Many investors had become complacent in a favourable ‘lower for longer’ environment and some came to believe it could be ‘lower forever’. So the rapid rise in interest rates was a shock to the system.

“Like the proverbial frog boiling to death, investors didn’t detect the dangers of declining interest rates,” said Barbara Lewandowicz, founder, Molveno Investment Partners. “Now there’s a global belief interest rates will stay higher for longer, even if they decline a little next year, so there needs to be a shift in our investment strategy. We need to open our books and think about our capital and asset allocation.”

The surge in interest rates and the decline in transactions have affected all European countries, but Germany has been hit more than others. The engine of European growth has been spluttering, and this has hit sentiment as well as volumes.

“Germany is not in a positive state of mind now,” said Marcus Cieleback, chief urban economist, Patrizia. ”It is a challenging environment, and overall there’s a more negative outlook than in neighbouring France.”
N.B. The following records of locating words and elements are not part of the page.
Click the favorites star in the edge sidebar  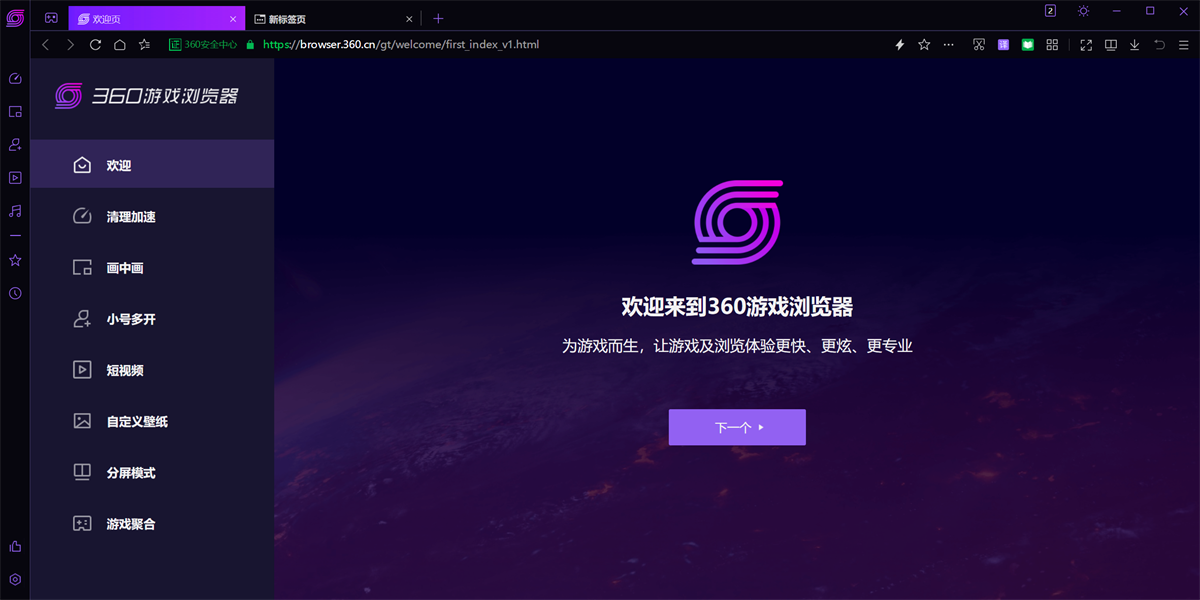click(x=14, y=260)
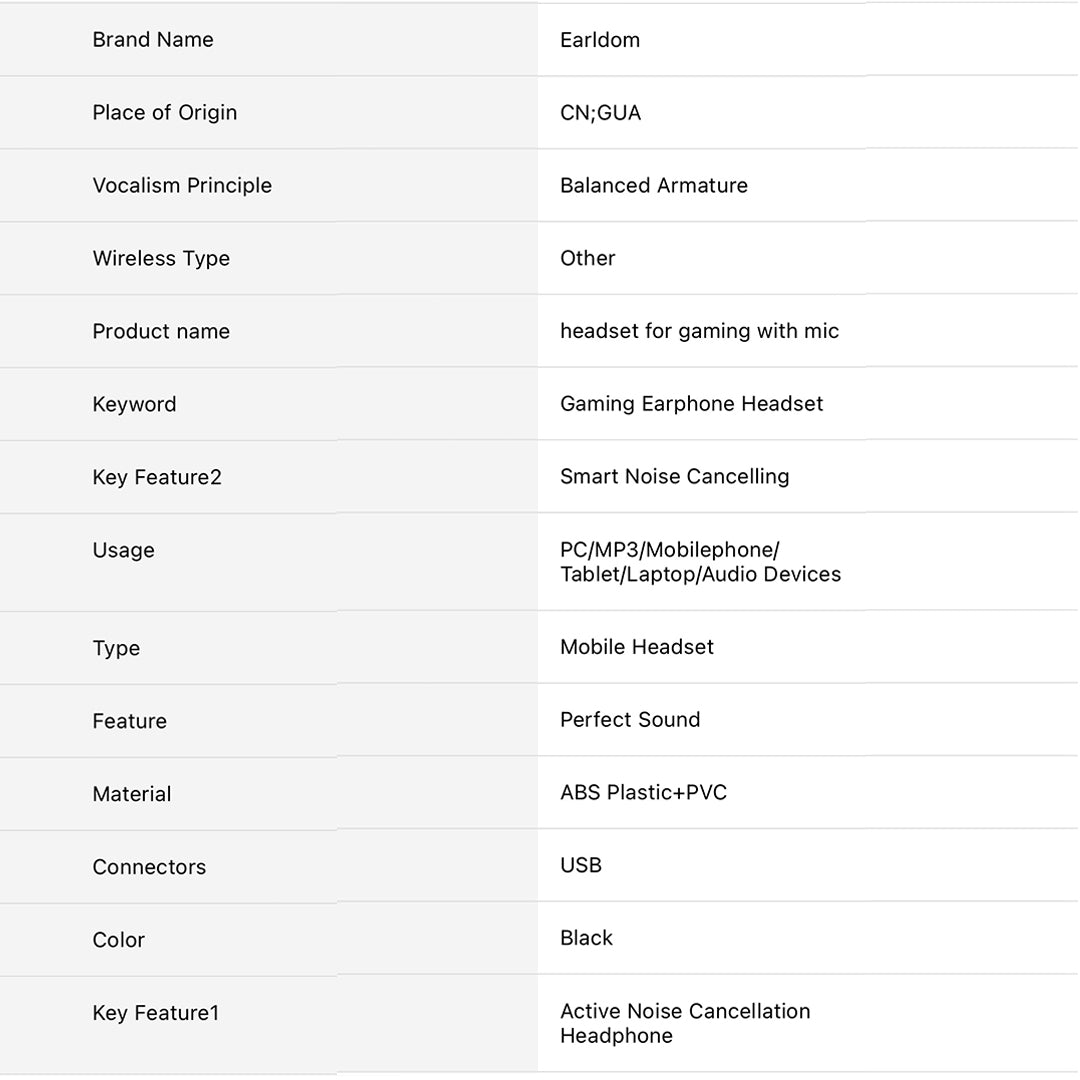Click the USB connectors value
The width and height of the screenshot is (1080, 1080).
point(581,865)
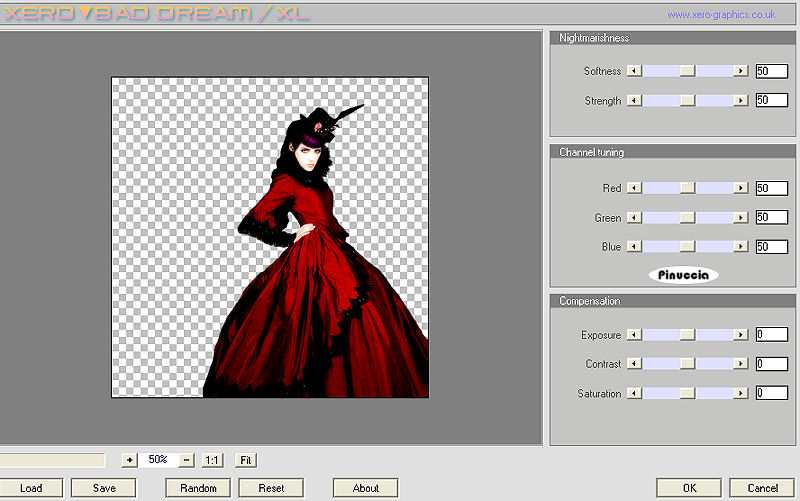
Task: Click the zoom out minus button
Action: tap(186, 460)
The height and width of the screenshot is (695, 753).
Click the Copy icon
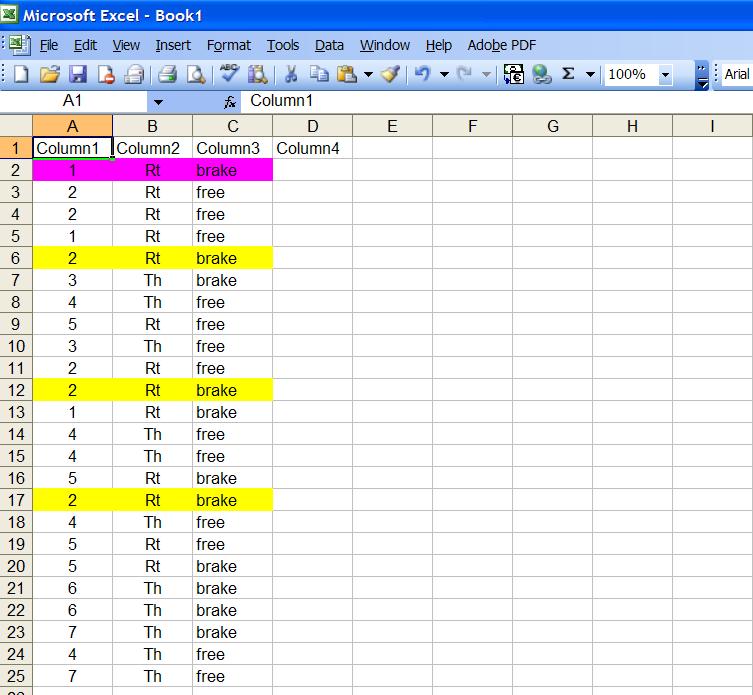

As many foreign investors have left, domestic players are in survival mode, bracing themselves for a difficult year ahead.

“There will be no big transactions in 2024, it will be wait and see,” said Philipp Schönnenbeck, partner, CMS Hasche Sigle. “Our clients will focus on the stock they own, on asset management and on some restructuring.”

The important thing is maintaining a sense of optimism about the future.

“Germany is at risk of losing its safe haven status, but we need to keep a positive outlook, because every crisis brings opportunities,” said Veith. “The motto is survive to ’25, nichts (nothing) in ’26 and heaven in 2027.”